Since then it’s amassed a whopping 167 million subscribers – and that’s probably nothing compared to how many people actually watch Netflix content (anyone who’s currently mooching off someone else’s account please raise your hand…). Ever since Netflix broke from convention by releasing all episodes of House of Cards season one on the one day in 2013, taking the frankly remarkable gamble that people were ready for a seismic disruption in their viewing habits, it’s hard to remember a time when we had to wait for content.
It isn’t hard to see why we adapted so quickly to the autonomy of streaming. The subscription-based nature of the platform removes the frustration of ad breaks. Not only does this prevent unwelcome interruptions that shatter a viewer’s suspension of disbelief by abruptly throwing them out of meticulously crafted worlds, it also changes the way stories are told.
There’s no longer a need to force act-breaking cliff handers between breaks, which often sit uncomfortably within the narrative, to ensure that viewers will continue watching. The serialised yet instant nature of the Netflix original means that it can rely more on subtlety, as plot points exist in the short-term rather than the long-term memory.
As stated in an interview with Den of Geek, Hastings has argued that Netflix is ‘just a learning machine. Every time we put out a new show, we are analysing it, figuring out what worked and what didn’t, so we get better next time’. The result of this mechanical learning has been a stream of immersive, multi-layered dramas released by Netflix tailored to audience desires.

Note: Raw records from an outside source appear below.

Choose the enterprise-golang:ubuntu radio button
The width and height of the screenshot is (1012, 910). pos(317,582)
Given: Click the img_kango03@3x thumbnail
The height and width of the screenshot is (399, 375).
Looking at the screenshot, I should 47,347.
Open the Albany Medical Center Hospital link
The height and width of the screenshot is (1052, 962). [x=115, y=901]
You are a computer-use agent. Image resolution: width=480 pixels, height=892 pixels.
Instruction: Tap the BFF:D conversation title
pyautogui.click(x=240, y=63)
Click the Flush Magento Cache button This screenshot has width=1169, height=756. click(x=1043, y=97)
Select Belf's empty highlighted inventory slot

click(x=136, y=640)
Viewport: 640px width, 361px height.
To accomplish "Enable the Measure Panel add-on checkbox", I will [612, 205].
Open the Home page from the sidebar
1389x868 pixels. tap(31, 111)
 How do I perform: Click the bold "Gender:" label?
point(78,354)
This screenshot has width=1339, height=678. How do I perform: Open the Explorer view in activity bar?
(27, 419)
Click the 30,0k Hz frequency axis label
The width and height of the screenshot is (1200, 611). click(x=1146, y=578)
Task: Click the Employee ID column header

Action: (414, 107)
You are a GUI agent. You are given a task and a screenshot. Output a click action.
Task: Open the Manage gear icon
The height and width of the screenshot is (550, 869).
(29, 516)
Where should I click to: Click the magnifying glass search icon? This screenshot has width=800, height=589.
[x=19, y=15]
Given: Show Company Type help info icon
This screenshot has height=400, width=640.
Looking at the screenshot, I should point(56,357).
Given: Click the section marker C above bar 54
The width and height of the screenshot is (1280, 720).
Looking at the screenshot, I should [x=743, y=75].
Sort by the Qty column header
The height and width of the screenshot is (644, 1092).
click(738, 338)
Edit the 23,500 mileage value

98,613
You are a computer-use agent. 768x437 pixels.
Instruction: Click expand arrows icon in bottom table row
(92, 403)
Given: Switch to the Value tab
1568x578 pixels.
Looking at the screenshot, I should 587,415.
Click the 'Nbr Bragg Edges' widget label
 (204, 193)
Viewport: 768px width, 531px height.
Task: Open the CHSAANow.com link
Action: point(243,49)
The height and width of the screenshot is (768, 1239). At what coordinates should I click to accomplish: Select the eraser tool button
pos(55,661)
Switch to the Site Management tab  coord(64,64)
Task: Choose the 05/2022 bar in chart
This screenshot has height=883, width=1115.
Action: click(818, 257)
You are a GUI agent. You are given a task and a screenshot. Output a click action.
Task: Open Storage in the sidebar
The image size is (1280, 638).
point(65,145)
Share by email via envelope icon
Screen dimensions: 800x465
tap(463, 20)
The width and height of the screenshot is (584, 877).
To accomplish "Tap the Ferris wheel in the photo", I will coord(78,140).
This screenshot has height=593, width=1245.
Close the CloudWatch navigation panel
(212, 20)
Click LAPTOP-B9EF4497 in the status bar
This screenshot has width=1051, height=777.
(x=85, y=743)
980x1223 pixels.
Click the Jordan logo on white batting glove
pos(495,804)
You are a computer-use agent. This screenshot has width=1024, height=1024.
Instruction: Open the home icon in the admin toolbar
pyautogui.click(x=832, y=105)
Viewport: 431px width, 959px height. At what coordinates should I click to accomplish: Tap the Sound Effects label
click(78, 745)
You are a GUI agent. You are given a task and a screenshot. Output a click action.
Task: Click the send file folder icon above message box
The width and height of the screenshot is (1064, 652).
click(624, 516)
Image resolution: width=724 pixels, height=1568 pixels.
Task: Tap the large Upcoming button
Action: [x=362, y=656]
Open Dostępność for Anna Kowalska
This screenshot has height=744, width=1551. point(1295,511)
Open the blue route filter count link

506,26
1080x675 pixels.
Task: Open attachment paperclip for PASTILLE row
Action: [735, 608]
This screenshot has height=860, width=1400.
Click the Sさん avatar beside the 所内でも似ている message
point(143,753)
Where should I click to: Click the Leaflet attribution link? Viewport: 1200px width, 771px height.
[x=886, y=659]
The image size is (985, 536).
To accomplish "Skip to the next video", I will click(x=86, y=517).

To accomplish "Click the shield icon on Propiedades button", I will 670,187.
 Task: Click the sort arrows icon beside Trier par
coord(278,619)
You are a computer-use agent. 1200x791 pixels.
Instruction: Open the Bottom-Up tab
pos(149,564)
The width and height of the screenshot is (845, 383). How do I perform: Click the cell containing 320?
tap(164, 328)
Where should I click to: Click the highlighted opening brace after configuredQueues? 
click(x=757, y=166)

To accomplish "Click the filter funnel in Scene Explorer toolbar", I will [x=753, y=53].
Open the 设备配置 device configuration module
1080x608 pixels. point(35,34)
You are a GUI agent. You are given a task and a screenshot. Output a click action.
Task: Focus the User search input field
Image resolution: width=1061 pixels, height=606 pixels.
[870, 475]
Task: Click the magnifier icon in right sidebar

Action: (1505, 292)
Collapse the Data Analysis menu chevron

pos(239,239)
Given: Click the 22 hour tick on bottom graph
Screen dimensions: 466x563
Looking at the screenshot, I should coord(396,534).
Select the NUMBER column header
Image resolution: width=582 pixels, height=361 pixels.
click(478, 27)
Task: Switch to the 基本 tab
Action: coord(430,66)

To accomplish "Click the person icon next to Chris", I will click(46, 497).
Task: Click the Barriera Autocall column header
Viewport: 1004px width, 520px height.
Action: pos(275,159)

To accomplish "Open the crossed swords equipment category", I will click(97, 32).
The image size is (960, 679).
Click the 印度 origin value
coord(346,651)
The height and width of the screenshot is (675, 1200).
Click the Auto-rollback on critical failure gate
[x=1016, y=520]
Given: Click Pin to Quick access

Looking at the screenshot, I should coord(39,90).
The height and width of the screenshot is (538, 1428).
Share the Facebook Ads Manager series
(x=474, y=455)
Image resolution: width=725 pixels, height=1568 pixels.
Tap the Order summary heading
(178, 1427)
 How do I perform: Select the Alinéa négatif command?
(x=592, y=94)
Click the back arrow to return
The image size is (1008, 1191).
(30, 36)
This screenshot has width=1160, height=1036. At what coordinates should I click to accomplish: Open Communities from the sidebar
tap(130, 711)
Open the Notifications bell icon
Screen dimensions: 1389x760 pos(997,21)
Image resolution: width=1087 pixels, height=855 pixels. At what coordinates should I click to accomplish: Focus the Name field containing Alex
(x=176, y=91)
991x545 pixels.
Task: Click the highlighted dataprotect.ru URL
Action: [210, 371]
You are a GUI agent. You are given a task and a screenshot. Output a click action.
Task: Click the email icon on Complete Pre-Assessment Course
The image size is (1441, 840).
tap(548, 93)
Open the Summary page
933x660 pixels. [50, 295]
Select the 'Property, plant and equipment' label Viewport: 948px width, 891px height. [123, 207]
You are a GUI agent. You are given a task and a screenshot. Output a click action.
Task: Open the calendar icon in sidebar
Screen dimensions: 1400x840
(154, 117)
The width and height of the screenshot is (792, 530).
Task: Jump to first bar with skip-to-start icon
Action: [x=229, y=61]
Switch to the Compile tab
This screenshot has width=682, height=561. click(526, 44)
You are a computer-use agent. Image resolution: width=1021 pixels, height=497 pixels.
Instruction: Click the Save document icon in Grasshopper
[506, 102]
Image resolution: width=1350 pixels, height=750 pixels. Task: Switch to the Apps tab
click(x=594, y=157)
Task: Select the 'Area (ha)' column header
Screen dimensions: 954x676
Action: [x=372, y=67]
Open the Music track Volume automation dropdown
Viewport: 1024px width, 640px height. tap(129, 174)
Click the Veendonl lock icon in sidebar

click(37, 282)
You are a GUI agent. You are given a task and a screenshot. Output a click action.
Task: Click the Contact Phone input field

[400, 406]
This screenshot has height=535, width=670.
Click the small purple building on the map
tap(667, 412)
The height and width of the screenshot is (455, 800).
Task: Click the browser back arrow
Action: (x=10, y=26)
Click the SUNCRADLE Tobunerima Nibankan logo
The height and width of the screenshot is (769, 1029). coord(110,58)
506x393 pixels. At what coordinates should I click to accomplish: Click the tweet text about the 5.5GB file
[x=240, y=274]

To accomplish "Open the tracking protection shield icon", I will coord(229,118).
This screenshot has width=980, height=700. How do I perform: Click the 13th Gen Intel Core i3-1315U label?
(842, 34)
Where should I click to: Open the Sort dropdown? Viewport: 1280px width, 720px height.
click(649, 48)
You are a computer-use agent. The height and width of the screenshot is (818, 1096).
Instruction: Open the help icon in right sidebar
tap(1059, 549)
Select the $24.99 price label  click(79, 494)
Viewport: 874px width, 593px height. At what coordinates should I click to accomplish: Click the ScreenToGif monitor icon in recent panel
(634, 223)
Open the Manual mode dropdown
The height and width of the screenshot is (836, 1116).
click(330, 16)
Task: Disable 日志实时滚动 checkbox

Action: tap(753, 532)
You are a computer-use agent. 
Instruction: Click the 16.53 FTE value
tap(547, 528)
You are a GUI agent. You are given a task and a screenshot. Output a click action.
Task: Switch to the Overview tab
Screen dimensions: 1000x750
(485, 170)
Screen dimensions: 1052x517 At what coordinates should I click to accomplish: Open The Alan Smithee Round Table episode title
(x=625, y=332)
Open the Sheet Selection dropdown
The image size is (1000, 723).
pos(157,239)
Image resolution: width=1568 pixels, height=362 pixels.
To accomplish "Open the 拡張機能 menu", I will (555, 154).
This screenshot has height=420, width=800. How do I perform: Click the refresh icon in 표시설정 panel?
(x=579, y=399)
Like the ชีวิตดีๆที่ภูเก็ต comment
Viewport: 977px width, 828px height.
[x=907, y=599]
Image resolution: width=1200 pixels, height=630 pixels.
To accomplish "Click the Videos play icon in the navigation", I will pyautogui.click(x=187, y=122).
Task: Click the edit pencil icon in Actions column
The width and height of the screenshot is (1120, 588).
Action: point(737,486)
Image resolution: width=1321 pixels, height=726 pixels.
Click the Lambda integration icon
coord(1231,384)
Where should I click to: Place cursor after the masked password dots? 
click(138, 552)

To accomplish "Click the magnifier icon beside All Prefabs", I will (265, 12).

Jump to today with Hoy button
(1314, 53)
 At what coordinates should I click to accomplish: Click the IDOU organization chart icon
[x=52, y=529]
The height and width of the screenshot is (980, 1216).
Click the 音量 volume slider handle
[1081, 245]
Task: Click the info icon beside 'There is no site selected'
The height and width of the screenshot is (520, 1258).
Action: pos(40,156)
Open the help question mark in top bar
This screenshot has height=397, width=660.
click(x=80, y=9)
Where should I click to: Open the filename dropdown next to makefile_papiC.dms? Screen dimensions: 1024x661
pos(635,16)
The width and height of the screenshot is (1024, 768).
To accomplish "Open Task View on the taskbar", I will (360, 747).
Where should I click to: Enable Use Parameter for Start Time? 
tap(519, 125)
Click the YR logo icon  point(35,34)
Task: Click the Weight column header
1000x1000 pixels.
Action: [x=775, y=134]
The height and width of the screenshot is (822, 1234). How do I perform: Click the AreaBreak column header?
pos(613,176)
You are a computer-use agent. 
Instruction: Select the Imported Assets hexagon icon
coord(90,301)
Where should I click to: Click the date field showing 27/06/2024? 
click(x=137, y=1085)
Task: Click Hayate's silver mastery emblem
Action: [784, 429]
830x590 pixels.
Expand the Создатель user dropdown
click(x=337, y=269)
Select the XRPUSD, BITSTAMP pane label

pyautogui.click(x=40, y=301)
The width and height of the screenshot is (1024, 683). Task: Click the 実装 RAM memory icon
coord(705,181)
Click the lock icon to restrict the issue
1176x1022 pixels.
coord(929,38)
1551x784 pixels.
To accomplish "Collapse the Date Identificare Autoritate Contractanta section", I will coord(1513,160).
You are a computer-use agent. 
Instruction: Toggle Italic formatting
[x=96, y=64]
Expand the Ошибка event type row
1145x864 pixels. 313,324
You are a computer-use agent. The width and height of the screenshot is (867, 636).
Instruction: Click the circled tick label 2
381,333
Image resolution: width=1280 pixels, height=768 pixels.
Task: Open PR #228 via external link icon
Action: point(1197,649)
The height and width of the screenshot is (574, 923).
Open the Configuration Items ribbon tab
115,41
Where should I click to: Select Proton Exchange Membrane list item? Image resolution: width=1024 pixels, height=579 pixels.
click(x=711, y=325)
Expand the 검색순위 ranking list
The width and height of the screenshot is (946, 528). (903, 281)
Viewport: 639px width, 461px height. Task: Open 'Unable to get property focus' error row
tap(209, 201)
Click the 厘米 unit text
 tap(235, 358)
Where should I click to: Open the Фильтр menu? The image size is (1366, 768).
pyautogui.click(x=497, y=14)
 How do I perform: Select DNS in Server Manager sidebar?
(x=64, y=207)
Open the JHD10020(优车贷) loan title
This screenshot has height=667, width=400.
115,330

Recently, Netflix’s devotion to data analysis has seen them produce a study that details how long it takes to get hooked on specific shows. In an analysis of shows like Breaking Bad and Arrow, anywhere between one and eight episodes need to be watched before viewers see the series out to its end. Interestingly, in a crushing blow to Network TV programme packages, not a single show’s hook point was during its pilot. This essentially offers a massive slice of justification pie for the way in which streaming platforms like Netflix and Amazon roll out their shows. Theoretically, it’s the only way to snare a fan’s dedication.
Advocates of the binge are celebrating the new instantaneous satisfaction of the one-day release as the end of many television irritants. Gone are the days of long ‘previously on’ sections that give away large sections of the plot (oh, they’re showing us that shop clerk from episode 3, I guess he’s the killer), and gone are the days where sitcoms must rely on temporally disconnected narratives to bring characters together.
So, if everyone is loving the instantaneous format, then it stands to reason that the biggest shows of 2019 so far probably live in this camp. Not so! In the UK, the biggest shows of the year so far have been Game of Thrones, Line of Duty, and Fleabag. What did all these series have in common? They were traditional network dramas released on a weekly basis.
A spanner has entered the works.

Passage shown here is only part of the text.